The `bool` query takes a _more-matches-is-better_ approach, so the score from each matching `must` or `should` clause will be added together to provide the final `_score` for each document.
[source,console]
--------------------------------------------------
POST _search
{
"query": {
"bool" : {
"must" : {
"term" : { "user.id" : "kimchy" }
},
"filter": {
"term" : { "tags" : "production" }
},
"must_not" : {
"range" : {
"age" : { "gte" : 10, "lte" : 20 }
}
},
"should" : [
{ "term" : { "tags" : "env1" } },
{ "term" : { "tags" : "deployed" } }
],
"minimum_should_match" : 1,
"boost" : 1.0
}
}
}
--------------------------------------------------
[[bool-min-should-match]]
==== Using `minimum_should_match`
You can use the `minimum_should_match` parameter to specify the number or
percentage of `should` clauses returned documents _must_ match.
If the `bool` query includes at least one `should` clause and no `must` or
`filter` clauses, the default value is `1`.
Otherwise, the default value is `0`.
For other valid values, see the
<<query-dsl-minimum-should-match, `minimum_should_match` parameter>>.
[[nested-bool-queries]]
==== Nested bool queries
You can nest `bool` queries within other `bool` queries to create complex logical constructs. This allows you to build sophisticated search conditions by combining multiple levels of boolean logic.
For example:
[source,console]
----
GET /_search
{
"query": {
"bool": {
"must": [ <1>
{
"bool": {
"should": [
{ "match": { "user.id": "kimchy" }},
{ "match": { "user.id": "banon" }}
]
}
},
{ "match": { "tags": "production" }}
],
"should": [ <2>
{
"bool": {
"must": [
{ "match": { "status": "active" }},
{ "match": { "title": "quick brown fox" }}
]
}
}
]
}
}
}
----
<1> Only documents that match all conditions in the must section will be returned in the results. This means documents must match either "kimchy" OR "banon" in the user.id field AND "production" in the tags field. It is semantically equivalent to (user.id="kimchy" OR user.id="banon") AND tags="production"
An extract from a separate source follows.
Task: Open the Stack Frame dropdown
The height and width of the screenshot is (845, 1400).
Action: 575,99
<2> Matches in the `should` clauses are optional. They will only boost the relevance scores of documents that already match the required `must` criteria and don't add new documents to the result set. It is semantically equivalent to (status="active" AND title="quick brown fox")
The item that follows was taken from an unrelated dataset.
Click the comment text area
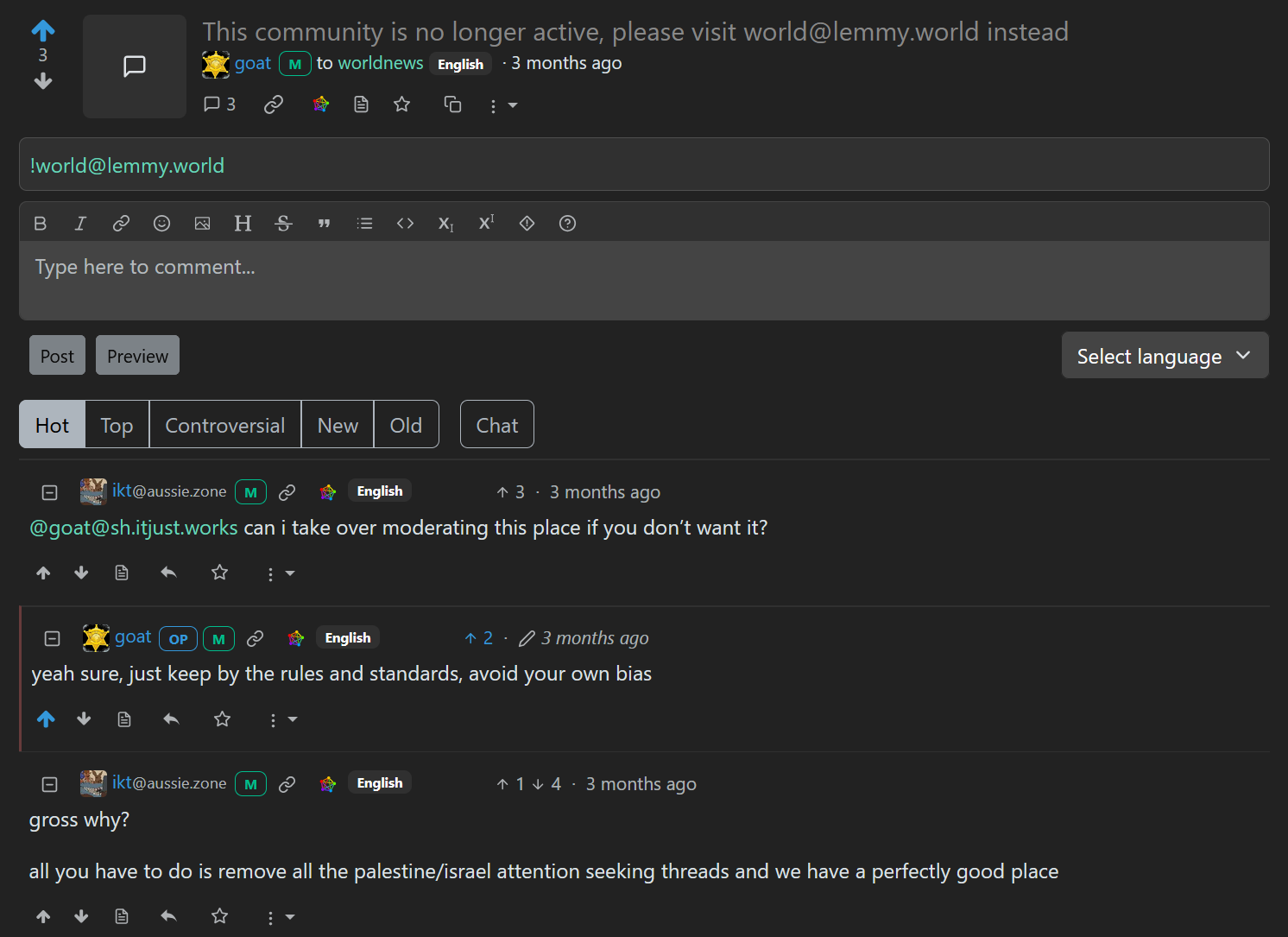Viewport: 1288px width, 937px height. coord(643,281)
You can use the `minimum_should_match` parameter to require matches from the `should` clauses.
[NOTE]
====
While nesting `bool` queries can be powerful, it can also lead to complex and slow queries. Try to keep your queries as flat as possible for the best performance.
====
[[score-bool-filter]]
==== Scoring with `bool.filter`
Queries specified under the `filter` element have no effect on scoring --
scores are returned as `0`. Scores are only affected by the query that has
been specified. For instance, all three of the following queries return
all documents where the `status` field contains the term `active`.
This first query assigns a score of `0` to all documents, as no scoring
query has been specified:
[source,console]
---------------------------------
GET _search
{
"query": {
"bool": {
"filter": {
"term": {
"status": "active"
}
}
}
}
}
---------------------------------
This `bool` query has a `match_all` query, which assigns a score of `1.0` to
all documents.
[source,console]
---------------------------------
GET _search
{
"query": {
"bool": {
"must": {
"match_all": {}
},
"filter": {
"term": {
"status": "active"
}
}
}
}
}
---------------------------------
This `constant_score` query behaves in exactly the same way as the second example above.
The `constant_score` query assigns a score of `1.0` to all documents matched
by the filter.
[source,console]
---------------------------------
GET _search
{
"query": {
"constant_score": {
"filter": {
"term": {
"status": "active"
}
}
}
}
}
---------------------------------
[[named-queries]]
==== Named queries
Each query accepts a `_name` in its top level definition. You can use named
queries to track which queries matched returned documents. If named queries are
used, the response includes a `matched_queries` property for each hit.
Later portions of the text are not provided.